#### Work task
Every line of the entries below from the one containing "ẻm, bạn thân" to the one containing "Screen dimensions: 800x753", both ends included, must be written out exactly. No other line belongs in the answer.

** Information given follows **

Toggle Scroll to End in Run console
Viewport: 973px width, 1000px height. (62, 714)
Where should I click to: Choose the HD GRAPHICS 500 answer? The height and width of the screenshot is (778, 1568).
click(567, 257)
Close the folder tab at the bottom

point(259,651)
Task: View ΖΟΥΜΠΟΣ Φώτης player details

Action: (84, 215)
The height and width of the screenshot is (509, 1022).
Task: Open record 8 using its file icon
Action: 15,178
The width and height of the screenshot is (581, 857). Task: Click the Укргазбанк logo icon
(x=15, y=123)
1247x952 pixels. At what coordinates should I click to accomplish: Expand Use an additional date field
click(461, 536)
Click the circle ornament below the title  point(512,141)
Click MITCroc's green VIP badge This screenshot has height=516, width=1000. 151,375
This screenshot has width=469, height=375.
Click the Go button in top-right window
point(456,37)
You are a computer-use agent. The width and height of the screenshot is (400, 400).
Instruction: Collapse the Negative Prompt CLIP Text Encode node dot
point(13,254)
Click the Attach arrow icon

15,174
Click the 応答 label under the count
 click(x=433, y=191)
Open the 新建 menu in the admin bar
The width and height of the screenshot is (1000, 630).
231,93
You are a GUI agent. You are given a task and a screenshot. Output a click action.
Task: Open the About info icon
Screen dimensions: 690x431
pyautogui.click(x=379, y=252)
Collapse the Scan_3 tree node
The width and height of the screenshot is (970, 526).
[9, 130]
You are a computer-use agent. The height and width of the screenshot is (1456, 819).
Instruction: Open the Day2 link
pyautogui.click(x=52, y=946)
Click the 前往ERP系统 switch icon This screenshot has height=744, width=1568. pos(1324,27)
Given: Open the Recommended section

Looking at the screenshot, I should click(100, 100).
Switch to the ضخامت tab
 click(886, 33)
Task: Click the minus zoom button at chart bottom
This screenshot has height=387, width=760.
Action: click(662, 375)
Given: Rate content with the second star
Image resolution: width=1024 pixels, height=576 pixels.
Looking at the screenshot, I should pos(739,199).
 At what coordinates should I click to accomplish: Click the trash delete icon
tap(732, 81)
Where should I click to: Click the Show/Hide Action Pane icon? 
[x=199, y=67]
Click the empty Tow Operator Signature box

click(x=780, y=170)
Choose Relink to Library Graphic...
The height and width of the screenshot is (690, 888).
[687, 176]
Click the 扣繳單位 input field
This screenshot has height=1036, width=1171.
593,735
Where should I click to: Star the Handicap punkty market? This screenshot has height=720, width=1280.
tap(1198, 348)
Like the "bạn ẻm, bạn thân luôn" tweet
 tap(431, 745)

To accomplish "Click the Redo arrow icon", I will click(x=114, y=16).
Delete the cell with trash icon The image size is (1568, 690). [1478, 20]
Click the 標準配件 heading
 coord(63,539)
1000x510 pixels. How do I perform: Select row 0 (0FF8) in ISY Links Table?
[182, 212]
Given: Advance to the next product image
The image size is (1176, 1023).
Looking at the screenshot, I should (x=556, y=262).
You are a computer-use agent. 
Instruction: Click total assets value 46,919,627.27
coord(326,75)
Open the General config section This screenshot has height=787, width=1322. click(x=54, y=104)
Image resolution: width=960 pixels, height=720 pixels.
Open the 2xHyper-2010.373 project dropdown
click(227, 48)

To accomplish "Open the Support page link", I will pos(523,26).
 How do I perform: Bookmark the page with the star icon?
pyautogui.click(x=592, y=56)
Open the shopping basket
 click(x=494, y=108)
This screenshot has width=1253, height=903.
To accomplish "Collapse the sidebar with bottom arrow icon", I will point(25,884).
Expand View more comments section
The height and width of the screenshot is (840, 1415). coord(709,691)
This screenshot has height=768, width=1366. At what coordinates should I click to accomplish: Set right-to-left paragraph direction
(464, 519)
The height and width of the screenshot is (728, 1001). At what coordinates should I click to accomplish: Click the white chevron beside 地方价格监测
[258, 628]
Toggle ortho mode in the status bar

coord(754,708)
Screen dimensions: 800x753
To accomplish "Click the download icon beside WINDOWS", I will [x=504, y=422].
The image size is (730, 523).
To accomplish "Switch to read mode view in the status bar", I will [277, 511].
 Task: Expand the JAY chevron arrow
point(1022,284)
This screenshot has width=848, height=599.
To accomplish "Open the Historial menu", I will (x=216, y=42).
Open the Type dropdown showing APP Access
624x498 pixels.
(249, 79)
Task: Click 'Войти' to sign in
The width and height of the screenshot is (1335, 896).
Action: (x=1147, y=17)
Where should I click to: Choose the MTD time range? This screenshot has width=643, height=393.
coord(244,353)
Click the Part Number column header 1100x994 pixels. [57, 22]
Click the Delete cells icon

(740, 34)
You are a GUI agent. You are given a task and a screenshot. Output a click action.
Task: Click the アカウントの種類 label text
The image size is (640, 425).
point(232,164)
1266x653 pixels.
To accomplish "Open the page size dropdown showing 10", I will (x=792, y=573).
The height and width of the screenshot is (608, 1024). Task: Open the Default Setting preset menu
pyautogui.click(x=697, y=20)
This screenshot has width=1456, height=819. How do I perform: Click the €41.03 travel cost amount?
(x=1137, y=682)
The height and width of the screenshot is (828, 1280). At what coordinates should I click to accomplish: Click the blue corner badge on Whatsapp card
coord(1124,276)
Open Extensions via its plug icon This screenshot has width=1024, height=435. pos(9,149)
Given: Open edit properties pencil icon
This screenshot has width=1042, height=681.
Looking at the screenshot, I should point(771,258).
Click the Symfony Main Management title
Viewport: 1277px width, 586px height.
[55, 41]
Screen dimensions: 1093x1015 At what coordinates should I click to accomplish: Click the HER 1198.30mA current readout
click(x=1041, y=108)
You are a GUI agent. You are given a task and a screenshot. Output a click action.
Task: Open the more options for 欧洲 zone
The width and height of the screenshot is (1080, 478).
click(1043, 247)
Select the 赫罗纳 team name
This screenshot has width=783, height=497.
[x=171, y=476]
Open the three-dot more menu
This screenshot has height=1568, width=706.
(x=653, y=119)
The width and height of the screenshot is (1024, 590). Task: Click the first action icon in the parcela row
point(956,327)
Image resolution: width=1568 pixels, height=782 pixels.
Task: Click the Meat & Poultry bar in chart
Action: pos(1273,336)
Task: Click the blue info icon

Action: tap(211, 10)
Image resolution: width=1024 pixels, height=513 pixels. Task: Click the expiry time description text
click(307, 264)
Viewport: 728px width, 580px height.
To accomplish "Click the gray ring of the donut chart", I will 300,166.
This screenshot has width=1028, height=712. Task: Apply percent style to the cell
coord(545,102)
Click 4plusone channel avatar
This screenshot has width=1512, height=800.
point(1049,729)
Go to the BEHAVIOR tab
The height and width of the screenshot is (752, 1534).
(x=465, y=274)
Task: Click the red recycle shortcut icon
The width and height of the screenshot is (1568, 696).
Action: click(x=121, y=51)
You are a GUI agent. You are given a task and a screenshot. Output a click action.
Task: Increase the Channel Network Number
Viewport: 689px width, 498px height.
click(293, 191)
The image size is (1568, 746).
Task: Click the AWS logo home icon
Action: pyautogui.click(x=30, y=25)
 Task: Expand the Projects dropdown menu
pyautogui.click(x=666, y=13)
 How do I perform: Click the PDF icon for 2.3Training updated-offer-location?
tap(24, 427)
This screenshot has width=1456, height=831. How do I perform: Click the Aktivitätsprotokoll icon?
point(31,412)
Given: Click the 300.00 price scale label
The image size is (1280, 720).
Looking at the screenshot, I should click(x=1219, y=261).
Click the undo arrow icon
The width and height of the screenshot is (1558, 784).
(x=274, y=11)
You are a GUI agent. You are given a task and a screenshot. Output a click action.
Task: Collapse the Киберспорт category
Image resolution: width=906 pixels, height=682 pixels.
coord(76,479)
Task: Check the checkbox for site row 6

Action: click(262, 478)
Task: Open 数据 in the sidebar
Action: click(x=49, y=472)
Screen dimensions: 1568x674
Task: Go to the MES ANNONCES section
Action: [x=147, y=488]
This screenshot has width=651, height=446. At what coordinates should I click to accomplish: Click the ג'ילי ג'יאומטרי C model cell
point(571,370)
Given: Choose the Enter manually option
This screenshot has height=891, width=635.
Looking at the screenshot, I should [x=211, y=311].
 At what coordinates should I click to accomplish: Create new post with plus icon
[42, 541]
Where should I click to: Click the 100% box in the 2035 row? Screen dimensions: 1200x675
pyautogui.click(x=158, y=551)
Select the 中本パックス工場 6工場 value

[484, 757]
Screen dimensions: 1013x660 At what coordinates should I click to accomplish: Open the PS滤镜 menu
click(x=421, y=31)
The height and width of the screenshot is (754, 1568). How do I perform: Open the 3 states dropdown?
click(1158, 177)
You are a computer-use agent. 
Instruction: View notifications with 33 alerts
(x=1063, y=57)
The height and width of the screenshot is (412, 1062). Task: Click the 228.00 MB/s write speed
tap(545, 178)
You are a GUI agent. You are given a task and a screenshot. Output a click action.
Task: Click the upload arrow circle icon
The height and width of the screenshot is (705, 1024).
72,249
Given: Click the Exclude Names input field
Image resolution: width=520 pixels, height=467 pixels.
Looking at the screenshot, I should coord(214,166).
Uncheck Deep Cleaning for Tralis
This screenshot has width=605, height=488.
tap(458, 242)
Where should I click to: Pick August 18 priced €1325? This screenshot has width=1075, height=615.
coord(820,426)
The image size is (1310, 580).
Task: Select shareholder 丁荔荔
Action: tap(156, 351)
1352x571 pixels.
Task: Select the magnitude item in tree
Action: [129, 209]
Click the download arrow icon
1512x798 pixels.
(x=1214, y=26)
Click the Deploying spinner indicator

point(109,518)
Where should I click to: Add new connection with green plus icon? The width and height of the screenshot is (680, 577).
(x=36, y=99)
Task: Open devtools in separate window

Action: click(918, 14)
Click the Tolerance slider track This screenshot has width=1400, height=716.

** End of Information given **

#### Task result
Like the "bạn ẻm, bạn thân luôn" tweet
 tap(431, 745)

To accomplish "Click the Redo arrow icon", I will click(x=114, y=16).
Delete the cell with trash icon The image size is (1568, 690). [1478, 20]
Click the 標準配件 heading
 coord(63,539)
1000x510 pixels. How do I perform: Select row 0 (0FF8) in ISY Links Table?
[182, 212]
Given: Advance to the next product image
The image size is (1176, 1023).
Looking at the screenshot, I should (x=556, y=262).
You are a computer-use agent. 
Instruction: Click total assets value 46,919,627.27
coord(326,75)
Open the General config section This screenshot has height=787, width=1322. click(x=54, y=104)
Image resolution: width=960 pixels, height=720 pixels.
Open the 2xHyper-2010.373 project dropdown
click(227, 48)

To accomplish "Open the Support page link", I will pos(523,26).
 How do I perform: Bookmark the page with the star icon?
pyautogui.click(x=592, y=56)
Open the shopping basket
 click(x=494, y=108)
This screenshot has width=1253, height=903.
To accomplish "Collapse the sidebar with bottom arrow icon", I will point(25,884).
Expand View more comments section
The height and width of the screenshot is (840, 1415). coord(709,691)
This screenshot has height=768, width=1366. At what coordinates should I click to accomplish: Set right-to-left paragraph direction
(464, 519)
The height and width of the screenshot is (728, 1001). At what coordinates should I click to accomplish: Click the white chevron beside 地方价格监测
[258, 628]
Toggle ortho mode in the status bar

coord(754,708)
Screen dimensions: 800x753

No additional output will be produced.